(Extracted data)
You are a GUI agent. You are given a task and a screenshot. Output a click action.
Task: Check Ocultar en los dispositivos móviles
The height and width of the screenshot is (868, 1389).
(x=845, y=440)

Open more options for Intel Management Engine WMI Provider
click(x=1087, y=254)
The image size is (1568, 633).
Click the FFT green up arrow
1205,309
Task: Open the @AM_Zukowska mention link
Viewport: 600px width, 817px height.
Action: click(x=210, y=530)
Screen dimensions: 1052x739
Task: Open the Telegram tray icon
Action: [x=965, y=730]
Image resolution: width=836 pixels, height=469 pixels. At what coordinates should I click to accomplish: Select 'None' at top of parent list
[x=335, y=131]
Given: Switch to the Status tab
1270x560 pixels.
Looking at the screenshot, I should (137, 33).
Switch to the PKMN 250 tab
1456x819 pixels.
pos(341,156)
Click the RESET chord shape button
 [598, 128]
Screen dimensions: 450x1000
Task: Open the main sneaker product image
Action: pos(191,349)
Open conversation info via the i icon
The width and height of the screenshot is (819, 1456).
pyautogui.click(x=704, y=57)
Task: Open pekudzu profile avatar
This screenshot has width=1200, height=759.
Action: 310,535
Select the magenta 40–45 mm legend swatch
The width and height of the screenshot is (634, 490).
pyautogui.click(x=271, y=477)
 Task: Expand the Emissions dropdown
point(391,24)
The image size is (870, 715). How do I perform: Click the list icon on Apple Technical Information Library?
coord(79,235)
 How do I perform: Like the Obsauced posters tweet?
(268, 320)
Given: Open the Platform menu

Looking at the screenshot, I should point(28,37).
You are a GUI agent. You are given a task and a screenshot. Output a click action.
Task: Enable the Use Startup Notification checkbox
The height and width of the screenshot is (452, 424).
(End Extracted data)
Directions:
Word for word, restate all of the entries.

Task output:
You are a GUI agent. You are given a task and a screenshot. Output a click action.
Task: Check Ocultar en los dispositivos móviles
The height and width of the screenshot is (868, 1389).
(x=845, y=440)

Open more options for Intel Management Engine WMI Provider
click(x=1087, y=254)
The image size is (1568, 633).
Click the FFT green up arrow
1205,309
Task: Open the @AM_Zukowska mention link
Viewport: 600px width, 817px height.
Action: click(x=210, y=530)
Screen dimensions: 1052x739
Task: Open the Telegram tray icon
Action: [x=965, y=730]
Image resolution: width=836 pixels, height=469 pixels. At what coordinates should I click to accomplish: Select 'None' at top of parent list
[x=335, y=131]
Given: Switch to the Status tab
1270x560 pixels.
Looking at the screenshot, I should (137, 33).
Switch to the PKMN 250 tab
1456x819 pixels.
pos(341,156)
Click the RESET chord shape button
 [598, 128]
Screen dimensions: 450x1000
Task: Open the main sneaker product image
Action: pos(191,349)
Open conversation info via the i icon
The width and height of the screenshot is (819, 1456).
pyautogui.click(x=704, y=57)
Task: Open pekudzu profile avatar
This screenshot has width=1200, height=759.
Action: 310,535
Select the magenta 40–45 mm legend swatch
The width and height of the screenshot is (634, 490).
pyautogui.click(x=271, y=477)
 Task: Expand the Emissions dropdown
point(391,24)
The image size is (870, 715). How do I perform: Click the list icon on Apple Technical Information Library?
coord(79,235)
 How do I perform: Like the Obsauced posters tweet?
(268, 320)
Given: Open the Platform menu

Looking at the screenshot, I should point(28,37).
You are a GUI agent. You are given a task and a screenshot. Output a click action.
Task: Enable the Use Startup Notification checkbox
The height and width of the screenshot is (452, 424).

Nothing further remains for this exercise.